### 本文抜粋 ###
この構成のレーザ加工装置によれば、被加工素材固定用治具の損傷を防止でき、被加工素材を確実に支持して、精度の高いレーザ加工を実施することができる。
【0015】
本発明のスリーブ印刷版の製造方法は、印刷装置のシリンダに装着されて使用されるスリーブ印刷版の製造方法であって、被加工素材に対してレーザ光を照射し、前記被加工素材の肉厚方向に貫通する加工を実施する貫通加工工程を有しており、前記貫通加工工程では、前述の被加工素材固定用治具により、前記被加工素材を支持し、前記被加工素材の貫通加工予定部に対応する位置に、前記凹部を配置することを特徴としている。
本発明のスリーブ印刷版の製造方法によれば、被加工素材を支持する被加工素材固定用治具においてレーザ光による損傷が抑制されるので、被加工素材を確実に支持することができる。よって、画像パターン、位置決め用切欠部等を精度良く形成することができ、高品質なスリーブ印刷版を提供することが可能となる。
【発明の効果】
【0016】
本発明によれば、被加工素材に対してレーザ光を照射し、肉厚方向に貫通した貫通加工を実施する場合であっても、被加工素材固定用治具の損傷を防止でき、精度の高いレーザ加工を実施することが可能な被加工素材固定用治具、この被加工素材固定用治具を備えたレーザ加工装置、及び、スリーブ印刷版の製造方法を提供することができる。
【図面の簡単な説明】
【0017】
【図1】本発明の実施形態であるレーザ加工装置によって製造されるスリーブ印刷版の斜視図である。
【図2】図1のスリーブ印刷版を軸線方向から見た図である。
【図3】本実施形態であるスリーブ素体支持シリンダ(被加工素材固定用治具)に装着されるスリーブ素体(被加工素材)の概略図である。
###
▶ 作業内容 A
本文抜粋のうち、「この構成のレーザ加工装置によ」から「リーブ印刷版の斜視図である。」までをすべて、一字も変えずに書き写せ。
### 掲載一覧 ###
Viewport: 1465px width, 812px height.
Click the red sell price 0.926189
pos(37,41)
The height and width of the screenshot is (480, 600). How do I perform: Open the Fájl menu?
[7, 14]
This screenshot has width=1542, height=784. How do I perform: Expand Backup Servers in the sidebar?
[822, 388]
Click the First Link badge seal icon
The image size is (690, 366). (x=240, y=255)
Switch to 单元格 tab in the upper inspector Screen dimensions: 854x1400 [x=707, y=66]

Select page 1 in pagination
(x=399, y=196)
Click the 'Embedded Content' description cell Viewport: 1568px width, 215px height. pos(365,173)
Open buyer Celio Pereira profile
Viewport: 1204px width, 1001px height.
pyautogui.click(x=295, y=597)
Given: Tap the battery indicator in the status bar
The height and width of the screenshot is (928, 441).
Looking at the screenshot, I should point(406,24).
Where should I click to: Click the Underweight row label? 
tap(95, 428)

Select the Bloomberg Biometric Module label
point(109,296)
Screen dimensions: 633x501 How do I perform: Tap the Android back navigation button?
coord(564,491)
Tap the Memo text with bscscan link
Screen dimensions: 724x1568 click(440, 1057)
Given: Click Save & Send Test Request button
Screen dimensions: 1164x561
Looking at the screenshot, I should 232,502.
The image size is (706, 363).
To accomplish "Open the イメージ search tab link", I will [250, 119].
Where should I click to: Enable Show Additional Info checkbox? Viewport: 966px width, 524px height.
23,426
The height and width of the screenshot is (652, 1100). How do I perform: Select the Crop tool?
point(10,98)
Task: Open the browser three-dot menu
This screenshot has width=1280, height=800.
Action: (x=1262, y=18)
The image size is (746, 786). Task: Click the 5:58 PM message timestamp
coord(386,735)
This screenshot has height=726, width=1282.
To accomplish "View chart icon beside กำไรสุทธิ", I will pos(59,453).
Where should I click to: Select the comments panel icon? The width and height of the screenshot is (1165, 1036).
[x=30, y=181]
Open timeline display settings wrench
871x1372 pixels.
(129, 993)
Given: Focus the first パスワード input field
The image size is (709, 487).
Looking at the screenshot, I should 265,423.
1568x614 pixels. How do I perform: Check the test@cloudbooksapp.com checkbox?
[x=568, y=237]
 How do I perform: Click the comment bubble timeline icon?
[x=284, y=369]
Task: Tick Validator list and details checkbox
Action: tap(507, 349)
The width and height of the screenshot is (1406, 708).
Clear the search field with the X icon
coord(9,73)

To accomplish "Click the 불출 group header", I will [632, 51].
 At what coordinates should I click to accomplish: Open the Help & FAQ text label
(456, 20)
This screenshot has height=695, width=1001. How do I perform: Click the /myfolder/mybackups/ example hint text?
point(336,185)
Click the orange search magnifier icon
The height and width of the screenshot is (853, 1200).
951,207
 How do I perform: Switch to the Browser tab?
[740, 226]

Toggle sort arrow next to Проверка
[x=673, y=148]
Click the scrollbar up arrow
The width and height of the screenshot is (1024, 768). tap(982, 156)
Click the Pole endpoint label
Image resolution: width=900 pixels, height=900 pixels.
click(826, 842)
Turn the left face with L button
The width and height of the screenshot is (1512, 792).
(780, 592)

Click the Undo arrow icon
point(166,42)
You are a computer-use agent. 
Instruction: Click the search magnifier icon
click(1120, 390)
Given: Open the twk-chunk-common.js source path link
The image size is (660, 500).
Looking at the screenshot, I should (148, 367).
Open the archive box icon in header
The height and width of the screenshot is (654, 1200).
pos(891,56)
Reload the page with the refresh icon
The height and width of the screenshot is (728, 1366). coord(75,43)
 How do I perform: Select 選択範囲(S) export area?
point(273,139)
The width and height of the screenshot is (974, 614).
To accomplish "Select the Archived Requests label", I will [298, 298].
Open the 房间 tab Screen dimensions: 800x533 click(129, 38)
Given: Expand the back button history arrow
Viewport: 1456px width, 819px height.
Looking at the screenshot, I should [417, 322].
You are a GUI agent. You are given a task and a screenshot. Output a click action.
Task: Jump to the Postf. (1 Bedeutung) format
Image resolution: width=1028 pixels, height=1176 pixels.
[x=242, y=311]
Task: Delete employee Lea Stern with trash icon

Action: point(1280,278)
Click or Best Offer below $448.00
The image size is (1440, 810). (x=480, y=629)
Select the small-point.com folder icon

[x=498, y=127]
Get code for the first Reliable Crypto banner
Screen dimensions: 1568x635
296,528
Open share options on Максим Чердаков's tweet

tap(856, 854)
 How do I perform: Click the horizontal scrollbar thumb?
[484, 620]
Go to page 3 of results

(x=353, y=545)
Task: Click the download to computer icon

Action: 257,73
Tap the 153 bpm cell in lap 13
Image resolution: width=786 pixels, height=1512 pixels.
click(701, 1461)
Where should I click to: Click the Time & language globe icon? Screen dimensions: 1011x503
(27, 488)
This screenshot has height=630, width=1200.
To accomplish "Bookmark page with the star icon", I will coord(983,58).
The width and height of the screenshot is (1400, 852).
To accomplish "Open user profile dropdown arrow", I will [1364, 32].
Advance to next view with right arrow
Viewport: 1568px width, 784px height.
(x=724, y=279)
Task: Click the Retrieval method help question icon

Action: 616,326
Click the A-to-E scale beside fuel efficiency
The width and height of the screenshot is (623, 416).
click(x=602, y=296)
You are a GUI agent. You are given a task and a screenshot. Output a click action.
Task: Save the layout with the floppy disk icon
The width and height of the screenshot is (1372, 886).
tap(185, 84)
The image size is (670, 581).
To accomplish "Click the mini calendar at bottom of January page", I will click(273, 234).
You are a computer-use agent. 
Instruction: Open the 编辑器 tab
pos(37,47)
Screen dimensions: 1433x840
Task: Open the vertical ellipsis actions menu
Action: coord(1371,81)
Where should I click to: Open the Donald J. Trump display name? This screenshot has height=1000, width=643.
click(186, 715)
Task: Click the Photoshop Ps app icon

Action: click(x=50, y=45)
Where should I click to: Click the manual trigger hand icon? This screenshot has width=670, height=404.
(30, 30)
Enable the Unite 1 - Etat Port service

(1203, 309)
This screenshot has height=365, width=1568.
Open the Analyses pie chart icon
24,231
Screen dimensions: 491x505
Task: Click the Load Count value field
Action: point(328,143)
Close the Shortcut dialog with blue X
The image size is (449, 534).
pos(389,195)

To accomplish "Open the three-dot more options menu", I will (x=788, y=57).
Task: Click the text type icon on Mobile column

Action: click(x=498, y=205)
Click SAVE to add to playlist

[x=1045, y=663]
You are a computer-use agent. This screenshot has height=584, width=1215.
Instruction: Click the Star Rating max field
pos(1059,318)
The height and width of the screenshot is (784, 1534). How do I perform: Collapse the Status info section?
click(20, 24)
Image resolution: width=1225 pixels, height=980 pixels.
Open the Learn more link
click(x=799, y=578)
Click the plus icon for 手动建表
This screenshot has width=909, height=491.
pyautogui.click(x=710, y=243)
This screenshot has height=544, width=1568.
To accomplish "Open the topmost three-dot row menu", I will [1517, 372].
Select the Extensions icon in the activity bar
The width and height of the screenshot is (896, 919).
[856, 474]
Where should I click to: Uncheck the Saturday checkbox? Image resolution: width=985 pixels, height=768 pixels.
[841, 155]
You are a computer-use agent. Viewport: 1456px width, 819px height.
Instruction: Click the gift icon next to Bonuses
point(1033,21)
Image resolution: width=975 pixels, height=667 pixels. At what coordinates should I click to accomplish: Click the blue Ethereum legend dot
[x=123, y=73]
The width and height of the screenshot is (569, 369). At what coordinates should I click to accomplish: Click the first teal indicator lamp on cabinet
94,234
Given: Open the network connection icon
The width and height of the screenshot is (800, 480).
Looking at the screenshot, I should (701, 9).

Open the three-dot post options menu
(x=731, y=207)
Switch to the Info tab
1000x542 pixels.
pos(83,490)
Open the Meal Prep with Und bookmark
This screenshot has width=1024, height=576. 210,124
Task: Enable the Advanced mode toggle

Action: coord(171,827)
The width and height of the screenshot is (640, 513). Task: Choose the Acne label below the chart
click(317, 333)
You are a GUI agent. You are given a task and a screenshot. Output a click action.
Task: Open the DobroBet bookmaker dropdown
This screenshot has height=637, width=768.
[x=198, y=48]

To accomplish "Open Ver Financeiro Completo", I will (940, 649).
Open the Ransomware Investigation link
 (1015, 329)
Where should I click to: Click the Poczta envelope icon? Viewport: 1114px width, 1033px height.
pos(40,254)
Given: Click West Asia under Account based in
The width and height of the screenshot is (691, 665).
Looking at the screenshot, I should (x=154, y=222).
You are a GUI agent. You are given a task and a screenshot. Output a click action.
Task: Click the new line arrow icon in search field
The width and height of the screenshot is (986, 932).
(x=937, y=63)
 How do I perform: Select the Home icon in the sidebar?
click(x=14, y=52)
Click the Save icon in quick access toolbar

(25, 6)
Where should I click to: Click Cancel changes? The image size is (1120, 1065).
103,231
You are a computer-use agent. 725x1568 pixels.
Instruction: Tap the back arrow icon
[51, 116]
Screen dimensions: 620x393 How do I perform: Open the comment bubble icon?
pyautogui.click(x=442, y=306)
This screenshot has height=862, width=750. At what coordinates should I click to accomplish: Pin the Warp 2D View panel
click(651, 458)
###
▶ 作業内容 B
一覧の先頭から「Click the 'Embedded」を含む行まで、その行も含めてそのまま抜き出せ。

▶ 最終結果 A
この構成のレーザ加工装置によれば、被加工素材固定用治具の損傷を防止でき、被加工素材を確実に支持して、精度の高いレーザ加工を実施することができる。
【0015】
本発明のスリーブ印刷版の製造方法は、印刷装置のシリンダに装着されて使用されるスリーブ印刷版の製造方法であって、被加工素材に対してレーザ光を照射し、前記被加工素材の肉厚方向に貫通する加工を実施する貫通加工工程を有しており、前記貫通加工工程では、前述の被加工素材固定用治具により、前記被加工素材を支持し、前記被加工素材の貫通加工予定部に対応する位置に、前記凹部を配置することを特徴としている。
本発明のスリーブ印刷版の製造方法によれば、被加工素材を支持する被加工素材固定用治具においてレーザ光による損傷が抑制されるので、被加工素材を確実に支持することができる。よって、画像パターン、位置決め用切欠部等を精度良く形成することができ、高品質なスリーブ印刷版を提供することが可能となる。
【発明の効果】
【0016】
本発明によれば、被加工素材に対してレーザ光を照射し、肉厚方向に貫通した貫通加工を実施する場合であっても、被加工素材固定用治具の損傷を防止でき、精度の高いレーザ加工を実施することが可能な被加工素材固定用治具、この被加工素材固定用治具を備えたレーザ加工装置、及び、スリーブ印刷版の製造方法を提供することができる。
【図面の簡単な説明】
【0017】
【図1】本発明の実施形態であるレーザ加工装置によって製造されるスリーブ印刷版の斜視図である。

▶ 最終結果 B
Viewport: 1465px width, 812px height.
Click the red sell price 0.926189
pos(37,41)
The height and width of the screenshot is (480, 600). How do I perform: Open the Fájl menu?
[7, 14]
This screenshot has width=1542, height=784. How do I perform: Expand Backup Servers in the sidebar?
[822, 388]
Click the First Link badge seal icon
The image size is (690, 366). (x=240, y=255)
Switch to 单元格 tab in the upper inspector Screen dimensions: 854x1400 [x=707, y=66]

Select page 1 in pagination
(x=399, y=196)
Click the 'Embedded Content' description cell Viewport: 1568px width, 215px height. pos(365,173)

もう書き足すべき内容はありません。